- **Task to carry out**
Lines that include "radio" make up the answer; copy all of them from the data below.
*** Block opens ***
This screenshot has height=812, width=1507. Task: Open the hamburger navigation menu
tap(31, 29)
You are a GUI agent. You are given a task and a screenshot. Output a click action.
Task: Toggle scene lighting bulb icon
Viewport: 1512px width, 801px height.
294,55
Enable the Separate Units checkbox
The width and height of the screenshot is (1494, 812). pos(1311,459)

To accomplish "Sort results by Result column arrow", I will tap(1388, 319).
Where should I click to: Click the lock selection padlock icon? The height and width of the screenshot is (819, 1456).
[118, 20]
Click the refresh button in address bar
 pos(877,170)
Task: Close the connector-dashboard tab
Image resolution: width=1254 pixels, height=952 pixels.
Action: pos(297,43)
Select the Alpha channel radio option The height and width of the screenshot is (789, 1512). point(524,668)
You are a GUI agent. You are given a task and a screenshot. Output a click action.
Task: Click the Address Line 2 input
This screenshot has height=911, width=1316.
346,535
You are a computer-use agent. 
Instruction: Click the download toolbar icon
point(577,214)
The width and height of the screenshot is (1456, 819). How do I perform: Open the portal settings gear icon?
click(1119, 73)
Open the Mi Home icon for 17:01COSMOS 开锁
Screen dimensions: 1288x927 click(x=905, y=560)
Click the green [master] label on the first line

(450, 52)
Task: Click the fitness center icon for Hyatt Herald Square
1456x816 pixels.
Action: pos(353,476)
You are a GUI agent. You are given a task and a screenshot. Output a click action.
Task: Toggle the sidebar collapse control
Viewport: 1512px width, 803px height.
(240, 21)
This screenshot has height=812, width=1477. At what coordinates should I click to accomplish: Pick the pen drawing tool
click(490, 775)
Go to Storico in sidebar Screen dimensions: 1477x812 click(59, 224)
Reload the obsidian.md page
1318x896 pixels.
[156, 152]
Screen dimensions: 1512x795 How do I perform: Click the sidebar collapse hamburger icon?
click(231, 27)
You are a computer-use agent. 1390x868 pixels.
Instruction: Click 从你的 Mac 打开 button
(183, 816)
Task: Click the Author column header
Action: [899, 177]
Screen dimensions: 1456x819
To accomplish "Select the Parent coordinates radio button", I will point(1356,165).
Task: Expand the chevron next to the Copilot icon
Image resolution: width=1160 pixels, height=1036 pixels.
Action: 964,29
*** Block closes ***
- **Your response**
Select the Alpha channel radio option The height and width of the screenshot is (789, 1512). point(524,668)
To accomplish "Select the Parent coordinates radio button", I will point(1356,165).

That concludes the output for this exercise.